From the entries below, copy exactly the lines from the one that contains "The width and" through the one that contains "Given: Maximize the redis-cli window", both included, and only those.

> [RAW DATA]
§

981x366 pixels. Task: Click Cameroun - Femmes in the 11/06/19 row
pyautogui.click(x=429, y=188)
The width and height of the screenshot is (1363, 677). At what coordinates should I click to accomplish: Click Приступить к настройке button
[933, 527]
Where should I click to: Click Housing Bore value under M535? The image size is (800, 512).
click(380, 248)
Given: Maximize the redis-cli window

§

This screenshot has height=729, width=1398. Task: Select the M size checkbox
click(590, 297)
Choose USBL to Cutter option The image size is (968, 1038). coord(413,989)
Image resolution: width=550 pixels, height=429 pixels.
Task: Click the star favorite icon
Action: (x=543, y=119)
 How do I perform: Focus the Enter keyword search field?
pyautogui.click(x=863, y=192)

§

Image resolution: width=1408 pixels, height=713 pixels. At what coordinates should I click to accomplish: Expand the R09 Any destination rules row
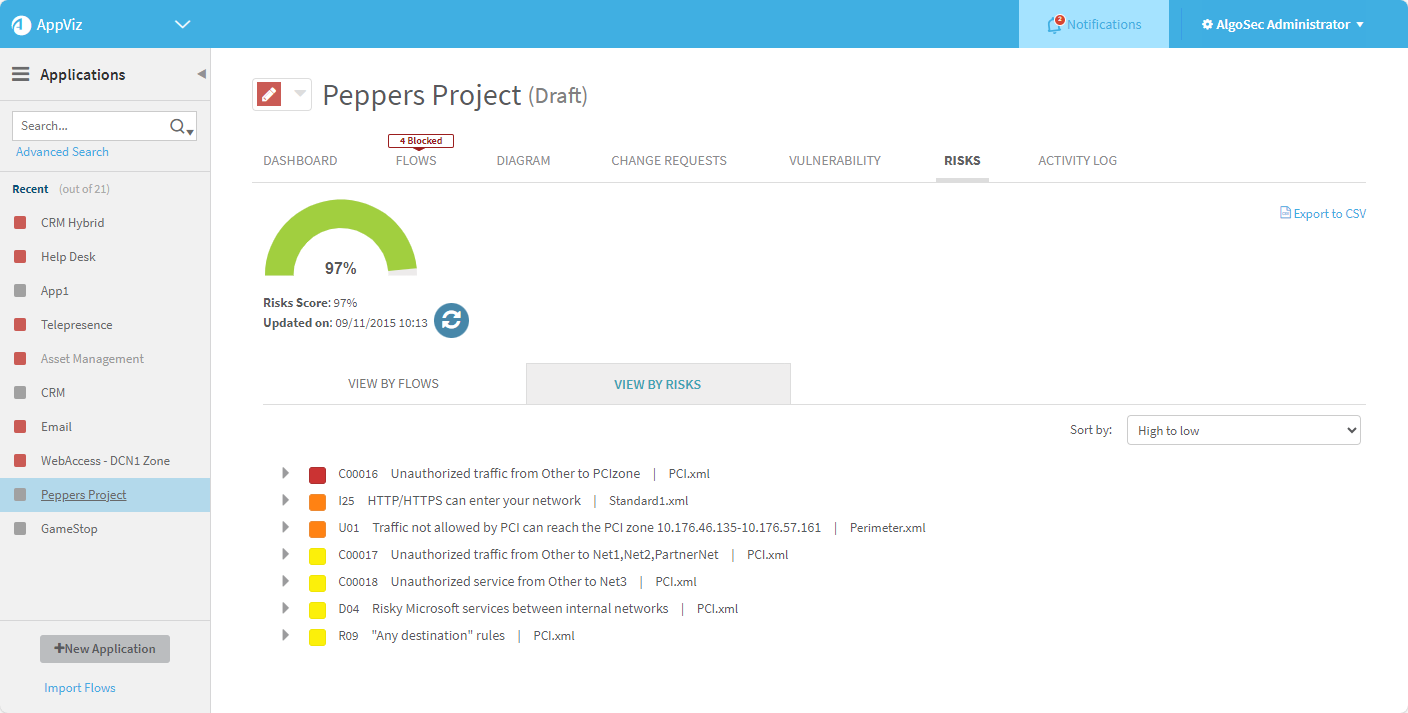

§

> [PROBLEM SOLUTION]
The width and height of the screenshot is (1363, 677). At what coordinates should I click to accomplish: Click Приступить к настройке button
[933, 527]
Where should I click to: Click Housing Bore value under M535? The image size is (800, 512).
click(380, 248)
Given: Maximize the redis-cli window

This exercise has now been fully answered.